Un ragazzo romeno di 15 anni ha fatto outing davanti ai genitori. Il padre e la madre lo hanno picchiato a turno, usando anche una cinta. Il giovane li ha denunciati. Alla prima udienza del processo non si sono presentati

"Sono gay". E i genitori lo pestano a sangue

Il figlio fa outing dichiarando la propria omosessualità e i genitori lo picchiano a turno, prima la madre e poi il padre. È la storia tremenda che arriva da Latina dove una coppia di genitori romeni è a processo con l’accusa di maltrattamenti in famiglia avvenuti dopo aver appreso dell’omosessualità del figlio.

La confidenza ai genitori e poi le violenze

La coppia, 49 anni lui e 43 anni lei, è stata denunciata dal figlio che all’epoca dei fatti, ossia tra il 2017 e il 2019, aveva 15 anni. L’adolescente si era confidato con i familiari e aveva rivelato loro di essere attratto da ragazzi del suo stesso sesso. La reazione dei genitori è stata tremenda. Secondo quanto raccolto dall’accusa, il padre ha colpito il figlio con un pugno e lo ha preso a schiaffi. La madre lo avrebbe invece percosso con una cinta. Ai maltrattamenti fisici si sono affiancati quelli di natura psicologica, con il ragazzo costretto a frequentare alcuni luoghi di culto nella speranza che tornasse "sulla retta via". Le violenze, secondo quanto ricostruito dall’accusa guidata dal pm Antonio Sgarrella, sarebbero andate avanti per oltre due anni.

I genitori del ragazzo irreperibili: non si presentano in Aula

Nell’udienza preliminare davanti al giudice Giorgia Castriota, i genitori accusati di violenza sul figlio non si sono presentati. I due sono irreperibili. Nel suo capo d’accusa, il Pm Sgarrella afferma: “I genitori venuti a conoscenza dell’omosessualità del proprio figlio e non tollerandola lo hanno indotto a desistere dal suo orientamento sessuale e al suo rifiuto anche in altre occasioni, lo hanno percosso.

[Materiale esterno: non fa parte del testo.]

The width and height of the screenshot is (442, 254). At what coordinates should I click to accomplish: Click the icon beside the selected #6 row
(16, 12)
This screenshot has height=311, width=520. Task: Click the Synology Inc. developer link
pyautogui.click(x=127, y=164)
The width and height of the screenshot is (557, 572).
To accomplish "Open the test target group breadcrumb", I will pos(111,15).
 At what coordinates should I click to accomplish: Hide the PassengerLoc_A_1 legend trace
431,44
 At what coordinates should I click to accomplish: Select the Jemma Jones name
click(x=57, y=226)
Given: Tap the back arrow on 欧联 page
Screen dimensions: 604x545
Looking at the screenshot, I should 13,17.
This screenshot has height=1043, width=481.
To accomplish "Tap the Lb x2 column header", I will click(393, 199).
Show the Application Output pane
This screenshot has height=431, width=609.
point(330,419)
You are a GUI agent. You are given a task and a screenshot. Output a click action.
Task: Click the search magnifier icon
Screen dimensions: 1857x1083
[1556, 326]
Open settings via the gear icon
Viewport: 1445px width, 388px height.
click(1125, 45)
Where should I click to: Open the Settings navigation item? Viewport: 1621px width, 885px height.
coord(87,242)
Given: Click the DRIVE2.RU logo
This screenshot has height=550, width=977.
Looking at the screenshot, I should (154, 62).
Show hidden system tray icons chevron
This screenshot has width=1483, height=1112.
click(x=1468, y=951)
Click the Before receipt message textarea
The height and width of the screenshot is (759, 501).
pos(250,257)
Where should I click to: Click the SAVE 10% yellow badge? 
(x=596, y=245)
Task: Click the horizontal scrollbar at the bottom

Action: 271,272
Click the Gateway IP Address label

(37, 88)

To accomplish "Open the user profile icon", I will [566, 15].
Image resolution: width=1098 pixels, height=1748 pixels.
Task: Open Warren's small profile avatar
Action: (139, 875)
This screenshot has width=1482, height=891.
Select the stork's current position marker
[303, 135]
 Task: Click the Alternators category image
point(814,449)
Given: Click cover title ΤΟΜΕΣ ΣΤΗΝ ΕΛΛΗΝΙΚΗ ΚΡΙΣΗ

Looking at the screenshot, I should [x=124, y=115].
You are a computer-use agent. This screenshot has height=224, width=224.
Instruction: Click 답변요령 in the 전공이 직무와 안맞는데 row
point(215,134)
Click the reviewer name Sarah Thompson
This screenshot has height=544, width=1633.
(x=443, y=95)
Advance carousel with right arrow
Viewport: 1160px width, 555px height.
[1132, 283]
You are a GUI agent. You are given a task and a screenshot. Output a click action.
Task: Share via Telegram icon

Con una pluralità di azioni vessatorie, morali e fisiche hanno maltrattato il figlio - ha scritto il pubblico ministero nel capo di imputazione - ponendo in essere una condotta abituale con più azioni che se realizzate in momenti successivi, sono risultate collegate da un nesso di abitualità. L’unica intenzione era quella di ledere l’integrità morale e fisica del ragazzo da rendere impossibile la convivenza”. A suffragio dell’accusa ci sono anche alcune testimonianze che confermano la versione del 15enne.